▶ _TASK STATEMENT_
Recast the entries as a Markdown table, starting at the line containing "The width and height of the screenshot is (702, 724)." and running through the final line of the entries, both included. Use the columns No. and Text, put a running row number under No. and each line under Text, and leave out blank lines.

--- Start of INFORMATION GIVEN ---

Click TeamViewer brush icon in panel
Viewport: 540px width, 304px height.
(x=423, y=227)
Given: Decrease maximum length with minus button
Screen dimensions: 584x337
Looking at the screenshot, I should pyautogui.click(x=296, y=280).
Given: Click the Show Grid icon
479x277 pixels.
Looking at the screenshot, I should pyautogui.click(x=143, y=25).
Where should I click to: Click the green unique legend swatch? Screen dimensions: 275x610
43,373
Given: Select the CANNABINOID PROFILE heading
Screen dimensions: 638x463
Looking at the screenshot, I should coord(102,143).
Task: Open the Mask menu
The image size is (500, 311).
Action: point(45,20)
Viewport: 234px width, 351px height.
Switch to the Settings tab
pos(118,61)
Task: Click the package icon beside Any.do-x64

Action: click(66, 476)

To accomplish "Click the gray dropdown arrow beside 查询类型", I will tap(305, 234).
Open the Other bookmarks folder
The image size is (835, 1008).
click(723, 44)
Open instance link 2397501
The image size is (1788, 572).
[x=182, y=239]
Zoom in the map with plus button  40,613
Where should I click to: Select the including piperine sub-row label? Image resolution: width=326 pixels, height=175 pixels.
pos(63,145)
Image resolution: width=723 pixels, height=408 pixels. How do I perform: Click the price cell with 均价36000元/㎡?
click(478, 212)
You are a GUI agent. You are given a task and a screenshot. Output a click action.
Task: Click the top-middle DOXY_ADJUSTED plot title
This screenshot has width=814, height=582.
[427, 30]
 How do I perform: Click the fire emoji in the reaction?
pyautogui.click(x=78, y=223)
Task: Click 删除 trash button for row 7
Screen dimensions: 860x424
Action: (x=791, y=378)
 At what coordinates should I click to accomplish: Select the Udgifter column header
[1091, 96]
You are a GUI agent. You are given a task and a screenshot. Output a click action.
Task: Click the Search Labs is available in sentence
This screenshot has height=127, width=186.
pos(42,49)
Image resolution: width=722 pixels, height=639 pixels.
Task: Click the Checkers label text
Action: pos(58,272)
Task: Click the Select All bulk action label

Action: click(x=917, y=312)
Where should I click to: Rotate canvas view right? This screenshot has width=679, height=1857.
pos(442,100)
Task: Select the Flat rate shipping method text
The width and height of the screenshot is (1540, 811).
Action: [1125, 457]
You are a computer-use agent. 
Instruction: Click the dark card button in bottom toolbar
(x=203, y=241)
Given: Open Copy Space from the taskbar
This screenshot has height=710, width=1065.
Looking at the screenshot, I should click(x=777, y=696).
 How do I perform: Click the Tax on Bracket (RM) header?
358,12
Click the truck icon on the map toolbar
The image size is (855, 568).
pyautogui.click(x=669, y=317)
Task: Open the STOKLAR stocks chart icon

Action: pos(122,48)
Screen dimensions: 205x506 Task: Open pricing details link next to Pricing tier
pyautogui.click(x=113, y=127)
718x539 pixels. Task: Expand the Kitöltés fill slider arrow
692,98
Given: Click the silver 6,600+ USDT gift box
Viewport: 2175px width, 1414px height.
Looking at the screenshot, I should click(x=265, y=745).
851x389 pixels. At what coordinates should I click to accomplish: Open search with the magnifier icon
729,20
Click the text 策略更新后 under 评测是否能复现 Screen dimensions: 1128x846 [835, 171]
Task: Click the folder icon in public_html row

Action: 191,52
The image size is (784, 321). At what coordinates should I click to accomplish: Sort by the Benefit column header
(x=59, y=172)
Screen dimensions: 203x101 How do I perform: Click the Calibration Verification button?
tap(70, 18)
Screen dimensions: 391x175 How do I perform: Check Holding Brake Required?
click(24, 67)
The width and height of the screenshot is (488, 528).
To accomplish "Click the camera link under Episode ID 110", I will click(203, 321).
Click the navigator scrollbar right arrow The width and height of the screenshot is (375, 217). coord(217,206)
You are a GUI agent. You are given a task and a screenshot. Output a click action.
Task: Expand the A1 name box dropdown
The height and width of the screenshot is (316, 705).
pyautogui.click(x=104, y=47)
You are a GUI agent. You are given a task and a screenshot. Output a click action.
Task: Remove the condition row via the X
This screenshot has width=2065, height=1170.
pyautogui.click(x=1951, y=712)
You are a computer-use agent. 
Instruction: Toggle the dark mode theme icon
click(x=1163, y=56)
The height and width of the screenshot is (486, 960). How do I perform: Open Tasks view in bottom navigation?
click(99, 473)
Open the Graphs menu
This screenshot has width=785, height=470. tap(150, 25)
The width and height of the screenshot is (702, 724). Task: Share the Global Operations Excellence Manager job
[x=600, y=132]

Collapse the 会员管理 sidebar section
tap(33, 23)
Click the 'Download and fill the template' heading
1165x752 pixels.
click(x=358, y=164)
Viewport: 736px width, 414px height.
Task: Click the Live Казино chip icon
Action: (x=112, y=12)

--- End of INFORMATION GIVEN ---

▶ _SOLVED EXERCISE_
| No. | Text |
|---|---|
| 1 | The width and height of the screenshot is (702, 724). Task: Share the Global Operations Excellence Manager job |
| 2 | [x=600, y=132] |
| 3 | Collapse the 会员管理 sidebar section |
| 4 | tap(33, 23) |
| 5 | Click the 'Download and fill the template' heading |
| 6 | 1165x752 pixels. |
| 7 | click(x=358, y=164) |
| 8 | Viewport: 736px width, 414px height. |
| 9 | Task: Click the Live Казино chip icon |
| 10 | Action: (x=112, y=12) |